Il fait ce 14 mars 2014 un temps proprement diabolique : air doux, soleil resplendissant, et pourtant une invisible pollution règne, on a atteint le degré maximal, sans d'ailleurs que l'on nous dise quels sont exactement les risques.

Selon la bible, la tribu des ammonites (un bon millénaire avant JC) devait chaque année sacrifier au Moloch un certain nombre de ses enfants. On les brûlait pendant que les tambours couvraient leurs cris. (Les cris et les tambours viennent de Wikipedia, j'ai des doutes : sur quelles sources s'appuient-ils ? Mais cela ajoute de l'émotion...)

Nous sommes, et cela me révolte, dans une situation analogue : on établit des quotas supportables de sacrifices pour que l'économie telle qu'elle est puisse continuer de faire ses ravages. Exemple : on accepte 3000 morts par an sur les routes pour continuer de construire des voitures qui vont trop vite. Sinon, on créerait du chômage.
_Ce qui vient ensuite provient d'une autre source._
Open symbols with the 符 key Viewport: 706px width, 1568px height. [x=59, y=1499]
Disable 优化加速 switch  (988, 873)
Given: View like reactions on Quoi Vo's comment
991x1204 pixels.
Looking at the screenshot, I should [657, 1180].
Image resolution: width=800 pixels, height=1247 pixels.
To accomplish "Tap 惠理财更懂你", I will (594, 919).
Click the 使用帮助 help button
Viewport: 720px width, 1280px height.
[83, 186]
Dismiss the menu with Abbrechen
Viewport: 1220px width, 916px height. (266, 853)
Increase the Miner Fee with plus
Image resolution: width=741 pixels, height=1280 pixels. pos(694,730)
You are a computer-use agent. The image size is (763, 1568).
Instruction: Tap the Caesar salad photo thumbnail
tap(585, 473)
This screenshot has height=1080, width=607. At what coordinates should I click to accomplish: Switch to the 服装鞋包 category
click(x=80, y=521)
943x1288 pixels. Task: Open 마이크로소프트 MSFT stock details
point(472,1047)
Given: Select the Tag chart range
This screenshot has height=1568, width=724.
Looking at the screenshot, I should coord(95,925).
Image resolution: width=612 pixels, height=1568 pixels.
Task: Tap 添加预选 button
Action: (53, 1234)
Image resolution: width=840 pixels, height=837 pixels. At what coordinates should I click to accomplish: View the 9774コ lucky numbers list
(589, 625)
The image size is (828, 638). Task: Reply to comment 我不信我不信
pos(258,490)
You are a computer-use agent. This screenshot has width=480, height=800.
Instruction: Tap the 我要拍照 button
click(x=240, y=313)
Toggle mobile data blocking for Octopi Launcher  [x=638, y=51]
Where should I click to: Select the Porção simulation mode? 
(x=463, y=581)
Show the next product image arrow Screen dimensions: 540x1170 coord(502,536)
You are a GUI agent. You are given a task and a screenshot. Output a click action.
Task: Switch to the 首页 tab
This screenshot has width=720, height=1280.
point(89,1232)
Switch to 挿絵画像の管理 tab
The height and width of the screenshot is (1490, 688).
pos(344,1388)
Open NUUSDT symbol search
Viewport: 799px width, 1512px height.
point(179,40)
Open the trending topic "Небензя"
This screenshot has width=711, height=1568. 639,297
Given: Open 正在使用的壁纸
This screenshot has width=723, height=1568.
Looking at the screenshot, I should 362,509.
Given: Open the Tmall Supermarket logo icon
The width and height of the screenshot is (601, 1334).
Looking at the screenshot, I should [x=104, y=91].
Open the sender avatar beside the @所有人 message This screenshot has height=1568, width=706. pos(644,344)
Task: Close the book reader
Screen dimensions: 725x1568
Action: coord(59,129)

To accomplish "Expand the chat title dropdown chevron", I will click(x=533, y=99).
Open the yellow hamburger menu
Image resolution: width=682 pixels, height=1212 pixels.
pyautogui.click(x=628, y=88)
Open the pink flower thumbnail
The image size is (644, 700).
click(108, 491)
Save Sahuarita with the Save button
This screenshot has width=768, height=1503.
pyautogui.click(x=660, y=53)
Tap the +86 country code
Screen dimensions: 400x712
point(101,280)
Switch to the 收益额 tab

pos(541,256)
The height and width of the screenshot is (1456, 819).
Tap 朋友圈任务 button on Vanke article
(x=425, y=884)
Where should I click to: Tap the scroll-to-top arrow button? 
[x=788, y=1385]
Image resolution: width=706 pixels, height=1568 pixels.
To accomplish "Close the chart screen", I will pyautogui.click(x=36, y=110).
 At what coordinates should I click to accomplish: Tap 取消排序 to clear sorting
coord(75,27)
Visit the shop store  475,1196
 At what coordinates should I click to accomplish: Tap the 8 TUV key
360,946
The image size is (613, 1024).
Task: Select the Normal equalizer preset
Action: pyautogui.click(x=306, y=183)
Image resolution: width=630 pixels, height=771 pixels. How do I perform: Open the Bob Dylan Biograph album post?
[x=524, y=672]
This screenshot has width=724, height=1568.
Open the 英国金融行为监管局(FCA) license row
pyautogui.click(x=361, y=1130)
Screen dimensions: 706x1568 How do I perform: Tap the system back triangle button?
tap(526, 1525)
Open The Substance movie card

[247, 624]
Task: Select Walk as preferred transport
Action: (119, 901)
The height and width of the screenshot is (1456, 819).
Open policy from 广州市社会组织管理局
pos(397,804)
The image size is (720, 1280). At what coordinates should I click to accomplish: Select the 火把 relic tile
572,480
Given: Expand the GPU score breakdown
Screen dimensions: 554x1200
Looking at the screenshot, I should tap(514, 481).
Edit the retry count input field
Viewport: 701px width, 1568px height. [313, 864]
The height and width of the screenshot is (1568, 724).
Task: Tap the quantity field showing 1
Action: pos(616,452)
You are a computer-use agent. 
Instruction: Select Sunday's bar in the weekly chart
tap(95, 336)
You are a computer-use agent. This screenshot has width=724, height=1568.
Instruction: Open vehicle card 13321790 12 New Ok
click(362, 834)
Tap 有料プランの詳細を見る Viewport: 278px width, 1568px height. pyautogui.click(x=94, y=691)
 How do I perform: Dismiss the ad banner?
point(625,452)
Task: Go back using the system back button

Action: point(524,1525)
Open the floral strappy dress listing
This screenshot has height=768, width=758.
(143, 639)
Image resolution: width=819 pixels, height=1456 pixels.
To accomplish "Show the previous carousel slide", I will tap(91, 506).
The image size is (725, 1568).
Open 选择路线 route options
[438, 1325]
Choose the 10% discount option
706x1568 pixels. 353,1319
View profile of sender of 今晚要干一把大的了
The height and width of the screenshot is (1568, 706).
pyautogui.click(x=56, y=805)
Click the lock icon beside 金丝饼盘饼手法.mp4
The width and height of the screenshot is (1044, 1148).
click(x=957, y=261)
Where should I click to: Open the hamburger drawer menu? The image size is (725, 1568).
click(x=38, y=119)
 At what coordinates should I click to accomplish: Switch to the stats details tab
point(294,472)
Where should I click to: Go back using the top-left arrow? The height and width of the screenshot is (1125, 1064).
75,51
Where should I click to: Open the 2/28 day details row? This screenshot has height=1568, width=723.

La question des particules fines est du même ordre : une cause importante de ces particules (pas la seule) est la combustion du gas-oil dans les moteurs des véhicules. L'industrie automobile française a beaucoup misé sur le gas-oil. 0n ne peut pas, en taxant ce carburant, se mettre à dos les constructeurs, les transporteurs routiers, les patrons-pêcheurs... Autant admettre une pollution dont, au demeurant, on ne connaît que très mal les effets. Combien de morts par an du fait des particules fines ? Je ne sais pas. Sans doute ai-je mal lu les journaux.

Tout cela est d'autant plus absurde que, malgré tout, l'industrie automobile ne va pas bien. On a à la fois les particules fines et le chômage.

C'est l'un de mes leitmotiv, vous le connaissez : nous sommes dans une société où pour vivre il faut accepter la surmortalité : accidents de la route, réchauffement climatique, pollution des nappes phréatiques par l'agriculture intensive, nourriture contenant n'importe quoi...

Pour ce qui est des particules fines, le gouvernement, qui craint pas dessus tout toute contestation, a reculé devant des hurluberlus aux bonnets rouges, qui prétendent lutter au nom du peuple : il a différé sine die la mise en place de l'éco-taxe, qui aurait taxé la consommation des transports routiers. Plusieurs villes attendaient pourtant le produit de cette éco-taxe (adoptée à l'unanimité du temps de Sarkozy) pour financer des transports en commun.

C'est normal, nous dit-on : en période de crise, on ne peut pas sacrifier les emplois. Le Moloch est donc devenu dans nos sociétés objet d'un terrifiant consensus : pour conserver le mode de vie dont nous avons l'habitude, il faut un certain nombre de sacrifices, y compris en vies humaines.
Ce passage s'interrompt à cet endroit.